A Conversation with Joseph Candido
Joseph Candido is the Chair of the English Department and teaches a class dedicated to studying the works of Shakespeare. This year he’ll be a part of two faculty-led study abroad trips: a summer trip to London and a semester trip to Rome in the fall. Candido has helped lead the Theater in London trip for more than 15 years, for which students can still register until Feb. 1.
Q: How long have you been teaching at the UA?
A: I’ve been teaching at the university for 31 years.
Q: What has been your favorite teaching moment thus far?
A: It would be really impossible to pick one, but I would say almost any moment in my Shakespeare class when I’m teaching Richard II.
Q: How were you first introduced to Shakespeare?
A: I lived in Connecticut. I grew up in New Haven, Conn. and I lived near Stratford, Conn., which in those days had a Shakespeare theater. My mother used to take me to plays there all the time when I was a boy.
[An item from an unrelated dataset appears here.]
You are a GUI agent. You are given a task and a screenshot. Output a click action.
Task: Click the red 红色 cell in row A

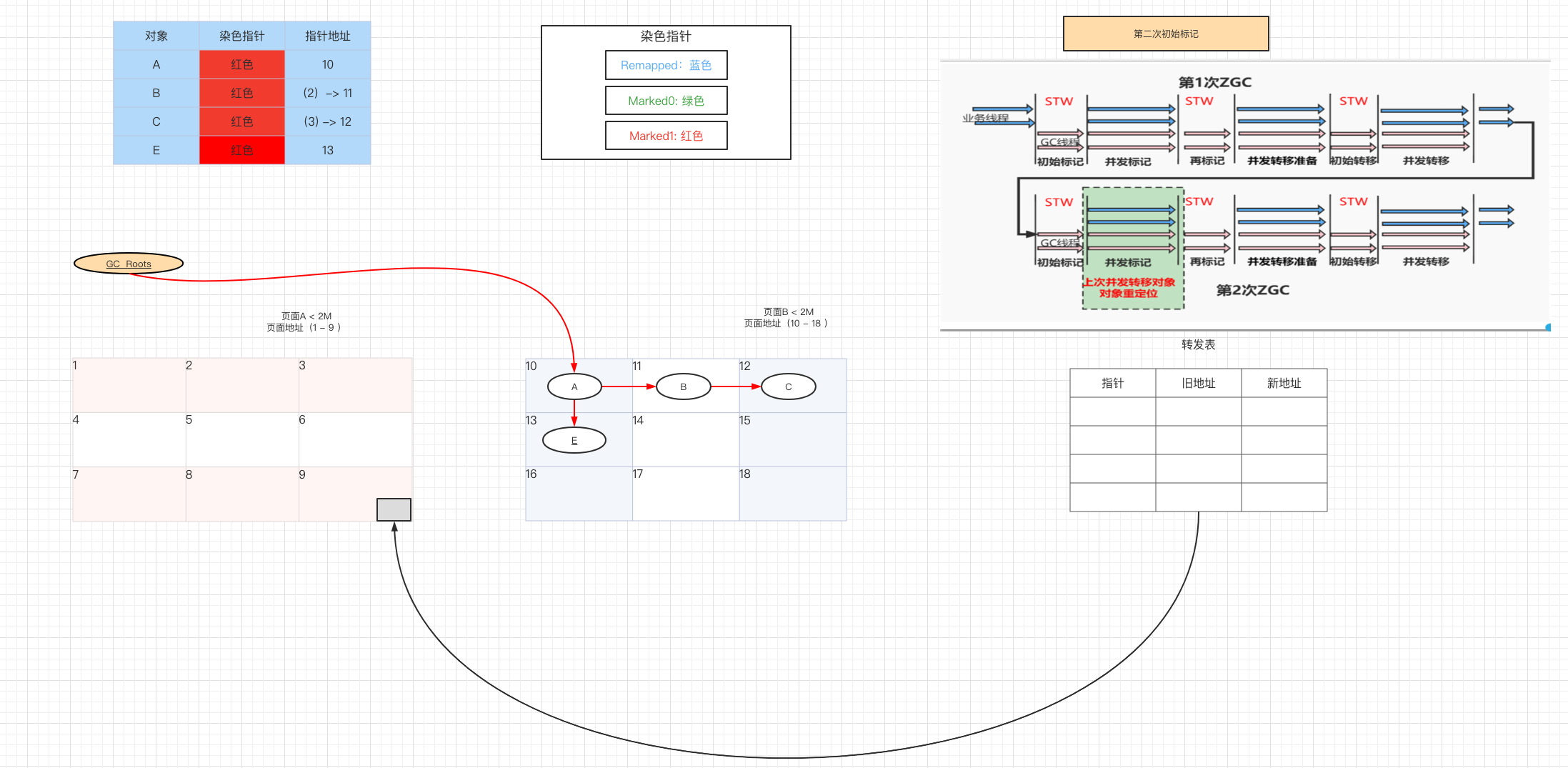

Q: What is your favorite play?
A: Richard II
Q: How do you think Shakespeare’s themes have held up over time?
A: Shakespeare’s themes have held up brilliantly over time. Shakespeare understands what it means to be a person, and people don’t change that much. He understands all sorts of people. He can understand a poor person as well as a rich person, a woman as well as a man, a child as well as an adult. He knows what it means to be human, and that can resonate with anyone at any time.
Q: Do you prefer Shakespeare’s sonnets or plays? (If plays: Comedies, Histories, or Tragedies?)
A: His sonnets are wonderful, but I prefer his plays. The history plays are my favorite.
Q: Since you are involved with the UA Theater in London summer trip, could you share with students why it is important?
A: First of all, it’s very important for students to understand another culture and to see what it’s like to experience life as other people live it. One of the things our students who go to London understand immediately is that people in England have different sorts of attitudes and values often from ours here in America, especially when it comes to the theater. The theater is as popular in England as movies are popular here. Also, our students encounter a lot more history there. The idea of living another culture for a while broadens them and gives them a greater sense of sophistication.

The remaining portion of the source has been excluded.